What you are asked to do. Narrow the data below down to the lines containing "agent".

####################

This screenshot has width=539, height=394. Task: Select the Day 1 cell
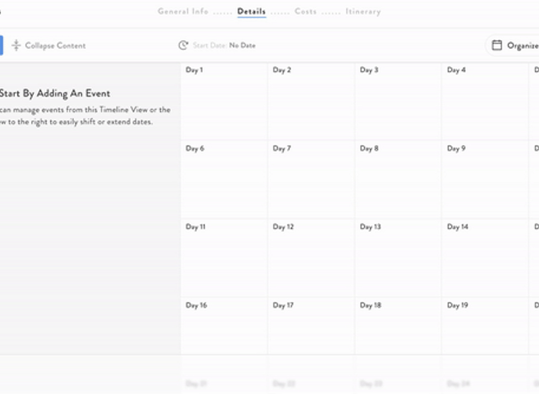pyautogui.click(x=224, y=101)
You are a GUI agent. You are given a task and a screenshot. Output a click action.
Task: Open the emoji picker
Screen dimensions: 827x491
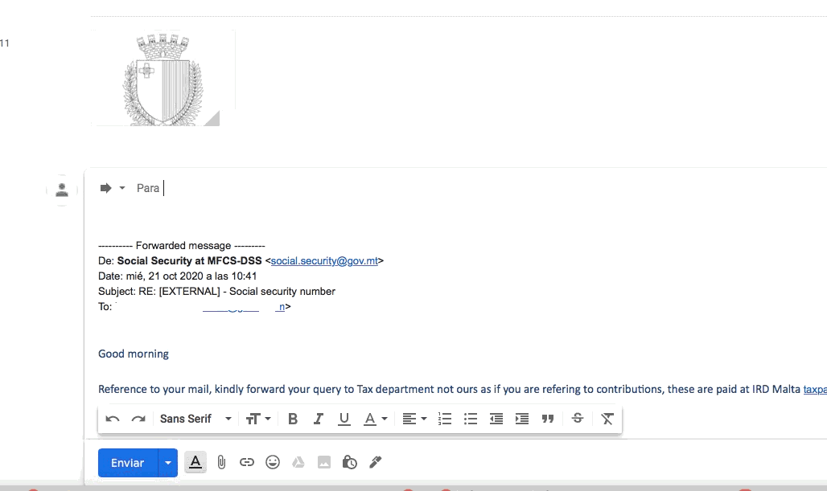pos(273,463)
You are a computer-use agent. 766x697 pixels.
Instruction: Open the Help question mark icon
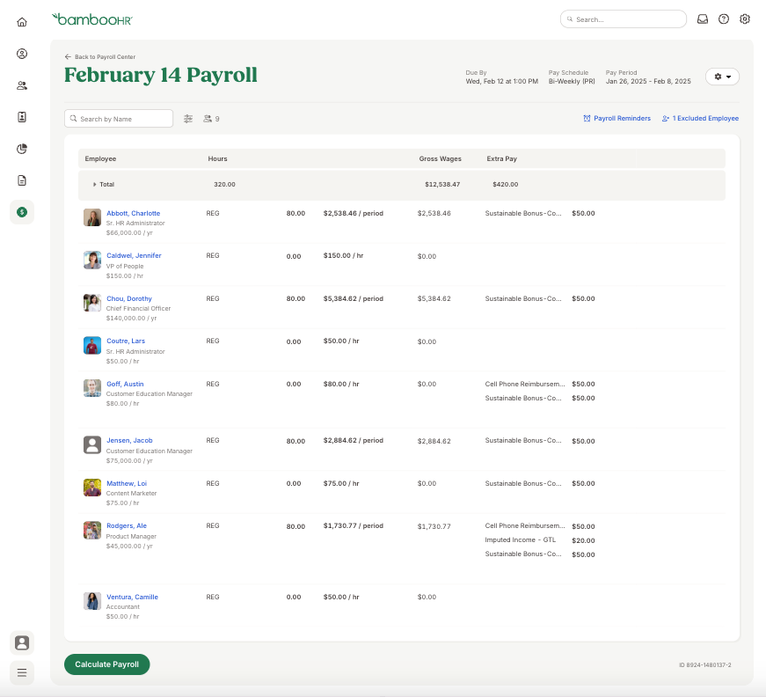[724, 18]
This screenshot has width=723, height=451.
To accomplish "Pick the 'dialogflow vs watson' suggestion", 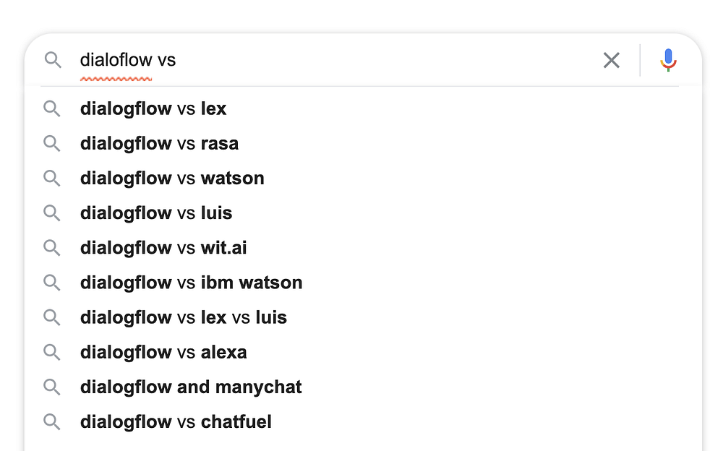I will (172, 179).
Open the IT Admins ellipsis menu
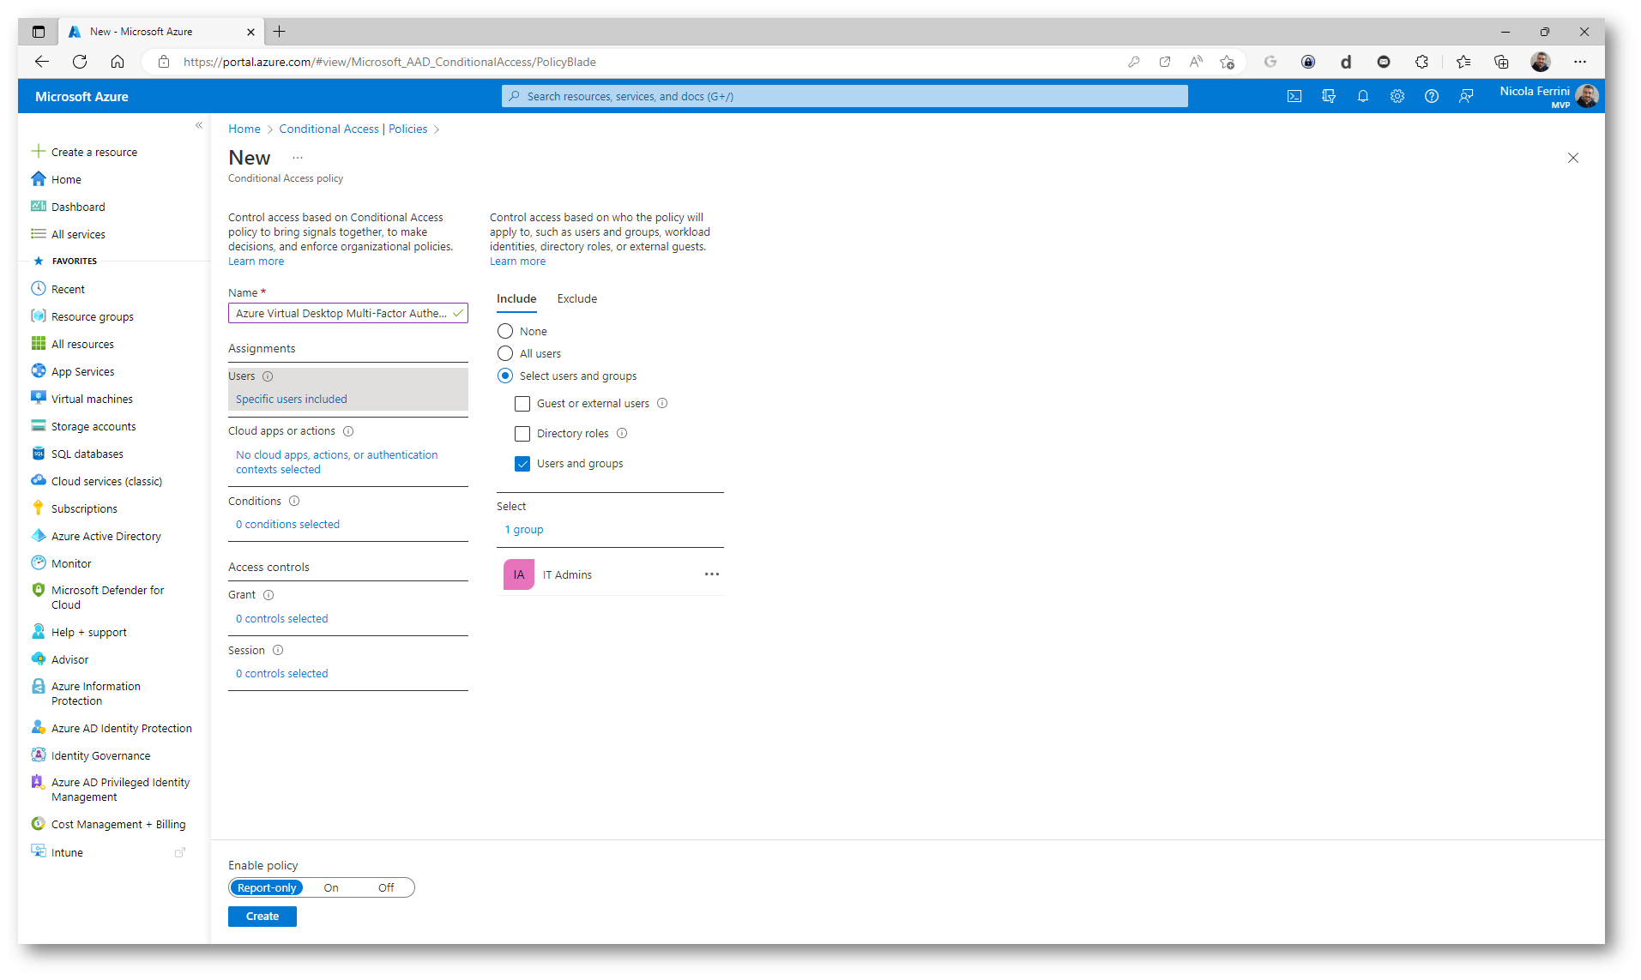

####################

Result of this exercise.
You are a GUI agent. You are given a task and a screenshot. Output a click action.
You are a computer-use agent. 766x697 pixels.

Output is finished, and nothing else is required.